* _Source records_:
*** Block opens ***

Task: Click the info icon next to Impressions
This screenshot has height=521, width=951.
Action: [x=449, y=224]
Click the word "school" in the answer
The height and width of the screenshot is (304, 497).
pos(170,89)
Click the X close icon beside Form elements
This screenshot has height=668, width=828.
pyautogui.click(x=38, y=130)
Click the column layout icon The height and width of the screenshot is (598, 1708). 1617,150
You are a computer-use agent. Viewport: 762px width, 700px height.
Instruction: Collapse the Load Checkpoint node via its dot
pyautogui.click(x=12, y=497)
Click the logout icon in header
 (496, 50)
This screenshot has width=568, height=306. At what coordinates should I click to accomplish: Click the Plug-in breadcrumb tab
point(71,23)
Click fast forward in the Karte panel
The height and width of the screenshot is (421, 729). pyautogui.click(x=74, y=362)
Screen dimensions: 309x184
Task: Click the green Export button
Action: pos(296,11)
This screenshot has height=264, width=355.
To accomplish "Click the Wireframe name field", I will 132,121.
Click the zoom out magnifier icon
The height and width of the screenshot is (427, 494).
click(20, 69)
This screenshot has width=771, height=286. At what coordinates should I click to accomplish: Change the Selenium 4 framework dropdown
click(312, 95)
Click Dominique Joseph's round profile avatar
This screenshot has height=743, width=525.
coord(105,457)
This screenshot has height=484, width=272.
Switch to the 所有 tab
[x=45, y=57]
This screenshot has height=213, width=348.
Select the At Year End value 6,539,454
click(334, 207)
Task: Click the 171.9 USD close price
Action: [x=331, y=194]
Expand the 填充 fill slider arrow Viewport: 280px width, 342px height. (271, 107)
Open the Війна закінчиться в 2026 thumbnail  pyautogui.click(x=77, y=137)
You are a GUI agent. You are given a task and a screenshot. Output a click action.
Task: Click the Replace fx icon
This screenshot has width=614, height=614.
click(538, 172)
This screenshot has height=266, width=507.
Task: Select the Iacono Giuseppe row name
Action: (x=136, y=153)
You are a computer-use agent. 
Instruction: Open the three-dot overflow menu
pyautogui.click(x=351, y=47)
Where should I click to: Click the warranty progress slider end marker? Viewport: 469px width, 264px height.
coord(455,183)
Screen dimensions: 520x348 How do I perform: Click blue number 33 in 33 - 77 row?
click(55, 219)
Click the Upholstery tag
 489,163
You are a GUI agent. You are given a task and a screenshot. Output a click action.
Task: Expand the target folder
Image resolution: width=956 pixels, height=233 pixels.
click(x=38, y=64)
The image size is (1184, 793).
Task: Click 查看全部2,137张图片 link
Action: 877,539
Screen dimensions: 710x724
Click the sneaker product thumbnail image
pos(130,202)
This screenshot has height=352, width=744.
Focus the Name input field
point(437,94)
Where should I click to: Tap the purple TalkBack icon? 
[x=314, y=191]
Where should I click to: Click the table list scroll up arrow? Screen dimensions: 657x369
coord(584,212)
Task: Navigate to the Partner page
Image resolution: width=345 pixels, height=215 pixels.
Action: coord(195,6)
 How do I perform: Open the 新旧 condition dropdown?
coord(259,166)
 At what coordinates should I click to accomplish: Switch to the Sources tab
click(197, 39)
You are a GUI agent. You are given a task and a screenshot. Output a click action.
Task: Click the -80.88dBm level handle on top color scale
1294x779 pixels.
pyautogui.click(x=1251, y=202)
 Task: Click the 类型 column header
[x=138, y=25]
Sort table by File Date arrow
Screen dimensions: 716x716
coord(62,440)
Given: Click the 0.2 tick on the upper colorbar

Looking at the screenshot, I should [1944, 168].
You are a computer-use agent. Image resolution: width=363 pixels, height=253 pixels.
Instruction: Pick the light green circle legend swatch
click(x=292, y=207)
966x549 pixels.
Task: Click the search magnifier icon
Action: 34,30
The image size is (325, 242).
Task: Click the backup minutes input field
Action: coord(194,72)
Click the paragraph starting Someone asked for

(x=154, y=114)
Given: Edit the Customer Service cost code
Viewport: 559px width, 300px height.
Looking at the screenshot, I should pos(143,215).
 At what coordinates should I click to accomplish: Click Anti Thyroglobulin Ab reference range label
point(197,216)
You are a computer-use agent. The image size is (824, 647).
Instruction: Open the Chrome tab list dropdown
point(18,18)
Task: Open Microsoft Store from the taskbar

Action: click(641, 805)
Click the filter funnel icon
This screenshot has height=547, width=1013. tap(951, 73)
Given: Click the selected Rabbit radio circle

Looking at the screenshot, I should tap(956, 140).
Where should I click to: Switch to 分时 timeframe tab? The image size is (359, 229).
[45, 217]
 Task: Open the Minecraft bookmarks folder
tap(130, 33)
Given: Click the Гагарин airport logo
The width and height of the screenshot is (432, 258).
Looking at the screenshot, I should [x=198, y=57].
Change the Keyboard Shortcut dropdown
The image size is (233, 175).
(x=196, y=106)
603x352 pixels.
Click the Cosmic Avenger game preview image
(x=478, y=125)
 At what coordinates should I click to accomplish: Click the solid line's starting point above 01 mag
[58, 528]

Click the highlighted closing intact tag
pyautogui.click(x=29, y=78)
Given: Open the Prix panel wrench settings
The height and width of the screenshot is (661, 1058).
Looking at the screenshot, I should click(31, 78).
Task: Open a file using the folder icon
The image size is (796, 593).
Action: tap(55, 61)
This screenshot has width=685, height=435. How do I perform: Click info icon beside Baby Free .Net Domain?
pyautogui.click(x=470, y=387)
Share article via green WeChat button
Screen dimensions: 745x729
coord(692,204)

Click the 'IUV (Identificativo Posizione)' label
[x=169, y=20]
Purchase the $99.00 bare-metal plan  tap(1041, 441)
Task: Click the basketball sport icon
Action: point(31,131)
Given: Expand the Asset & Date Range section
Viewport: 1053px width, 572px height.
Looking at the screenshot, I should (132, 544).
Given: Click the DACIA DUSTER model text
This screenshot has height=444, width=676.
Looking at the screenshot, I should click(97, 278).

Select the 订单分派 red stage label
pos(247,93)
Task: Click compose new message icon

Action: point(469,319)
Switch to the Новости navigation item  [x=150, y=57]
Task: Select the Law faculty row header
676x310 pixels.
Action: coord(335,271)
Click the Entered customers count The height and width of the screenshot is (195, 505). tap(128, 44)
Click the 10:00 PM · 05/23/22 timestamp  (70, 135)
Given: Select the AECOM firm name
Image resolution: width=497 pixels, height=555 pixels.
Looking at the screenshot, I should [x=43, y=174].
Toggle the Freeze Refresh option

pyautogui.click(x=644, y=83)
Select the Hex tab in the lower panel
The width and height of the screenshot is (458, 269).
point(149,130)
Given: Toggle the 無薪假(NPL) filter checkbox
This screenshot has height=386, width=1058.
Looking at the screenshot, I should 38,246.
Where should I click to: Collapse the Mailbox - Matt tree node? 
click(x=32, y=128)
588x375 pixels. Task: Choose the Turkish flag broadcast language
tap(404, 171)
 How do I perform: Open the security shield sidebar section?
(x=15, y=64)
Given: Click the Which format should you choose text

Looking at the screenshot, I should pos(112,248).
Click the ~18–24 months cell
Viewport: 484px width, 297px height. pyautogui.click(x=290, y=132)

*** Block closes ***

* _TASK PROMPT_:
The line with "588x375 pixels. Task: Choose" marks where to start. Transcribe from there through the final line of the records, exactly and with nothing added.

* _TASK RESULT_:
588x375 pixels. Task: Choose the Turkish flag broadcast language
tap(404, 171)
 How do I perform: Open the security shield sidebar section?
(x=15, y=64)
Given: Click the Which format should you choose text

Looking at the screenshot, I should pos(112,248).
Click the ~18–24 months cell
Viewport: 484px width, 297px height. pyautogui.click(x=290, y=132)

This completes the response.